An export order of 1600 Angus heifers bound for Turkey next month could be just a taste of a much bigger feast to come for breeders.
Austock Exports Turkey (AET) has spent the past three weeks helping select 1600 females – about half of them pregnancy tested in calf – from Angus herds in northern and southern NSW and northern Victoria to help kickstart a new chapter in Turkey’s beef industry.
The stock will leave for Turkey next month, to be split among three private pastoral companies, and likely fill four 747s and a small vessel.
And AET general manager, Sinan Ogun, who splits his time between Istanbul and Sydney, said orders for another 3000-3500 head would likely flow as soon as early next year and may even extend to some Angus bulls.
“In the past six months, the gates have opened – our Turkish office is now getting eight to 10 inquiries a week,” he said.
It follows trials of about 110 head in 2008 that showed the breed to be a good fit.
Mr Ogun said there was ongoing demand from Turkey for at least 6000 females a year – and potentially up to 10,000 head a year.
“Really they are going to need about 60,000 to 80,000 animals during the next six to seven years to really expand but there’s no way they’re going to be able to do that through live imports alone.
“It’s going to have to happen through ET (embryo transfer) as well.”
And while the Turkish industry lacked experience in large-scale ET, the current order included HBR females that would make good donors.
Mr Ogun said most of the beef being eaten in Turkey currently was from two-year-old Holstein bulls.
“And when I say that I mean bulls – not steers.
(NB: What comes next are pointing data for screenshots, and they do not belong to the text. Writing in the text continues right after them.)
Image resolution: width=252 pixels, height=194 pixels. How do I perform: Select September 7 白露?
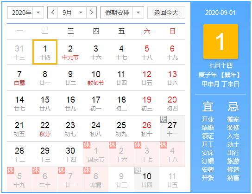pos(19,78)
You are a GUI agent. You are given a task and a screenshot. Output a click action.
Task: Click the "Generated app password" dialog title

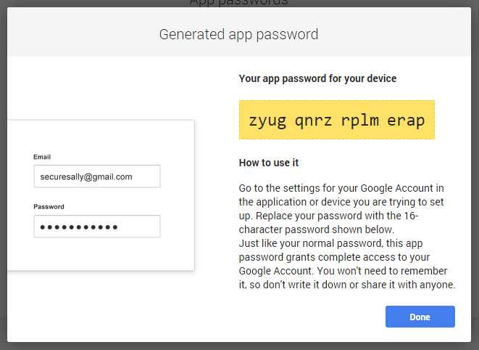pyautogui.click(x=238, y=34)
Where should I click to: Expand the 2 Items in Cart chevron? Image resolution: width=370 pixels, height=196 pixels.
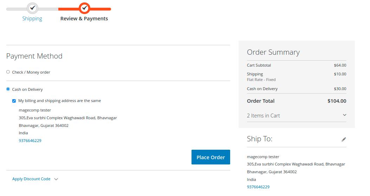tap(344, 115)
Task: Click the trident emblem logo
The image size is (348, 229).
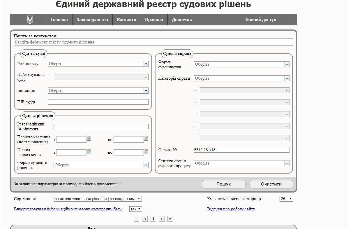Action: (30, 20)
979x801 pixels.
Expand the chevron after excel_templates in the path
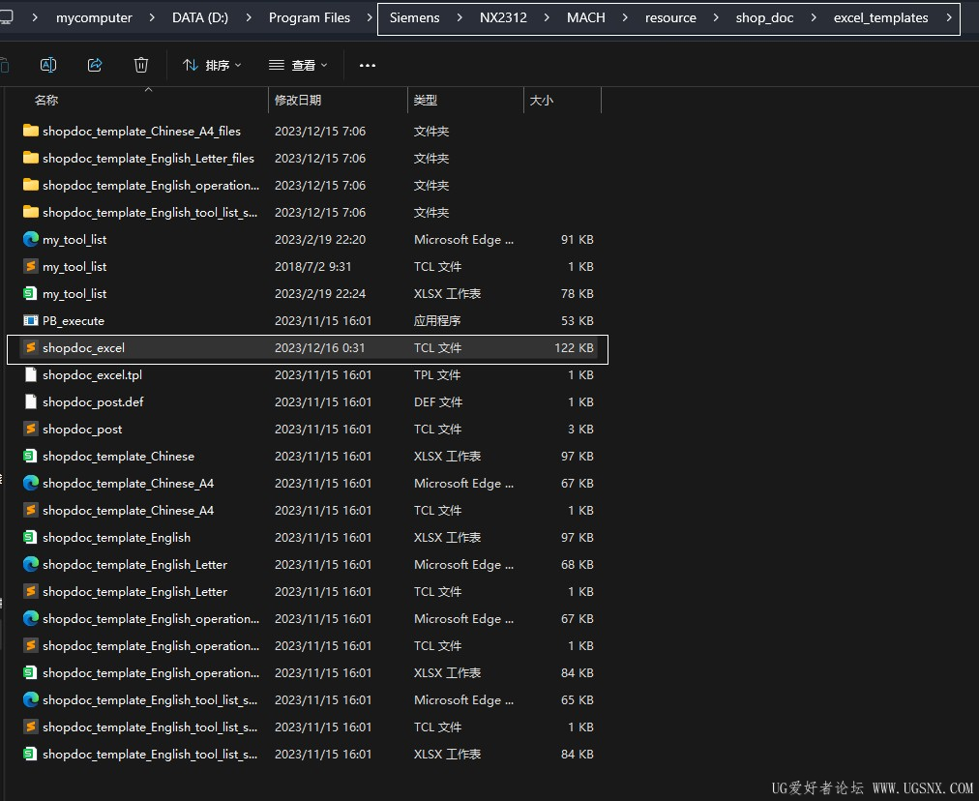949,17
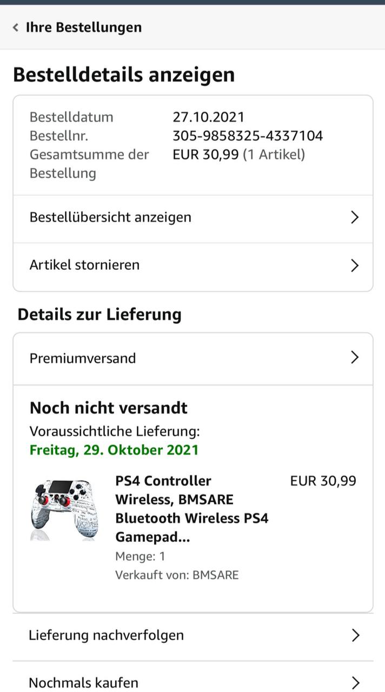Open Premiumversand shipping details
385x692 pixels.
[193, 358]
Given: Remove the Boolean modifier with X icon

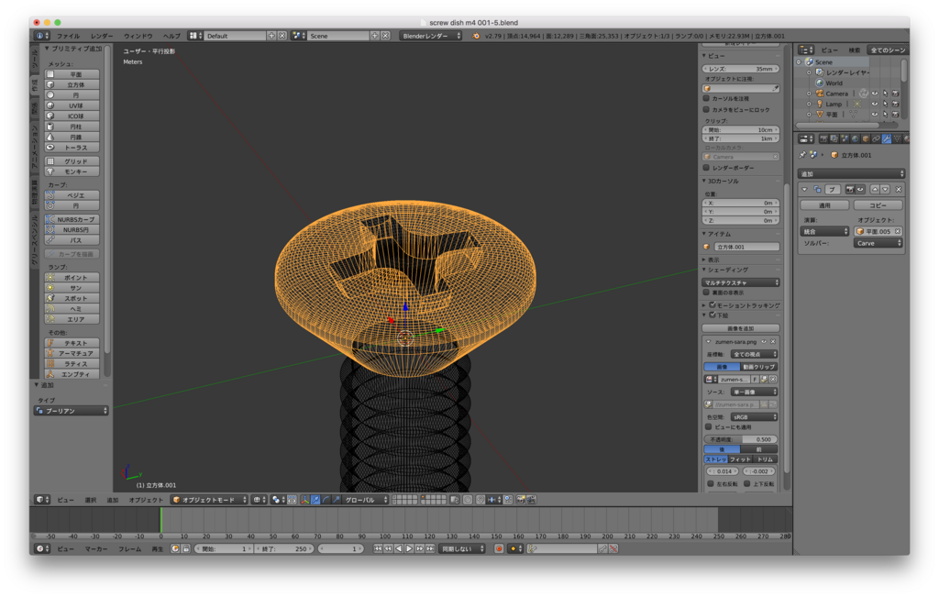Looking at the screenshot, I should click(x=899, y=189).
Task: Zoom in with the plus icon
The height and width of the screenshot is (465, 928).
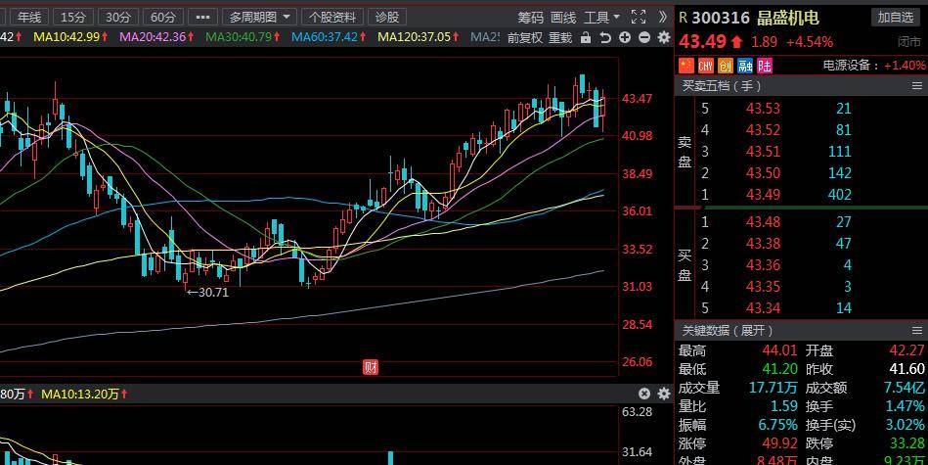Action: click(x=626, y=37)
It’s a credit to Turkish chefs that their cuisine is so good.”
He said the Turkish beef herd was principally based on Holstein, Brown Swiss and Simmental genetics – and even the latter was bred principally for milk production.
Beef imports were almost nil, with a tariff of about 135 per cent making it price prohibitive.
While meat prices were double what they were in Australia, so too were production costs with as much as 78pc of farm outgoings typically going to feed.
Mr Ogun said Angus looked to be the right fit for the Turkish industry which was looking for highly fertile, highly feed efficient and moderate framed breeders that could acclimatise to properties that were typically about 1200-1300 metres above sea level.
At this stage they weren’t selecting for specific meat quality traits such as marbling though this would likely follow down the track.
He said about 95pc of the Turkish herd was run in feedlot conditions although one of the current buyers of Angus females, Panagro, planned to use them in an open grazing venture it was developing with the help of university researchers.
In filling the current order, they’d aimed for a broad selection of bloodlines in the hope of building a big genetic pool of material able to adapt to Turkish conditions and different disease pressures.
With Turkey a BSE-free country, Mr Ogun said the options for sourcing breeders had been restricted to Australia, New Zealand, Uruguay, and some states of the US.
And while Australia’s “clean, green image” had helped make it attractive as a source of females, Mr Ogun believes the local industry isn’t pushing that selling point strongly enough.
“Australia has an exceptional reputation as a clean, green producer but I don’t think we do enough to promote that,” he said.